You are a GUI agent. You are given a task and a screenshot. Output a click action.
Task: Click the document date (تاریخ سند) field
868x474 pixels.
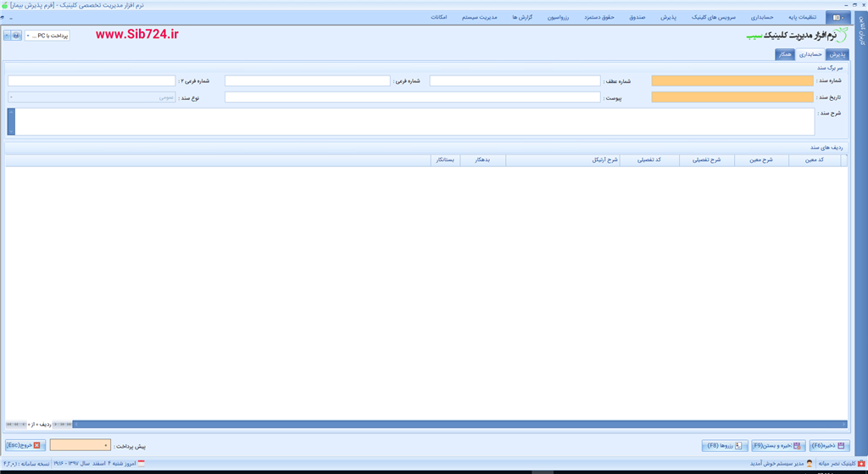tap(732, 98)
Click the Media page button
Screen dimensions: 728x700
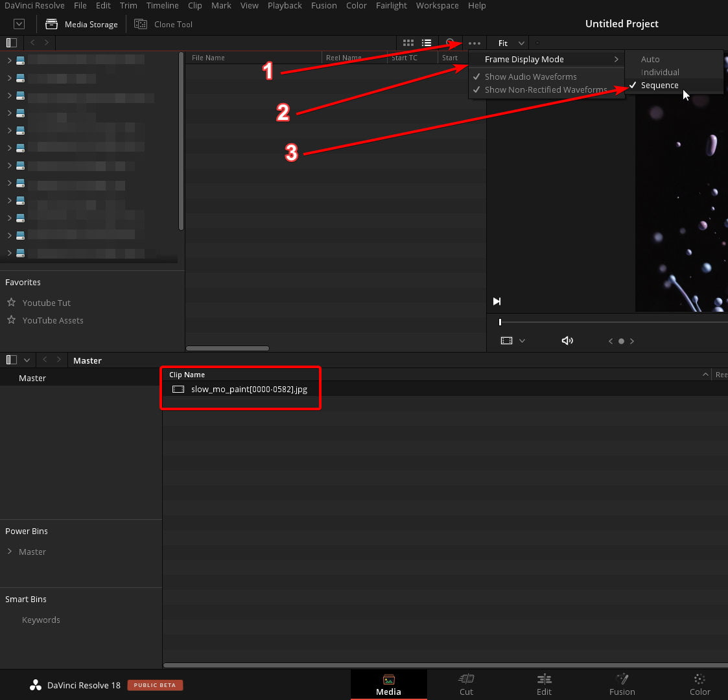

Task objective ::
Repeat the listing in full and to the letter, excluding every image.

Answer to the exercise ::
You are a GUI agent. You are given a task and a screenshot. Output a click action.
Task: Click the document date (تاریخ سند) field
868x474 pixels.
tap(732, 98)
Click the Media page button
Screen dimensions: 728x700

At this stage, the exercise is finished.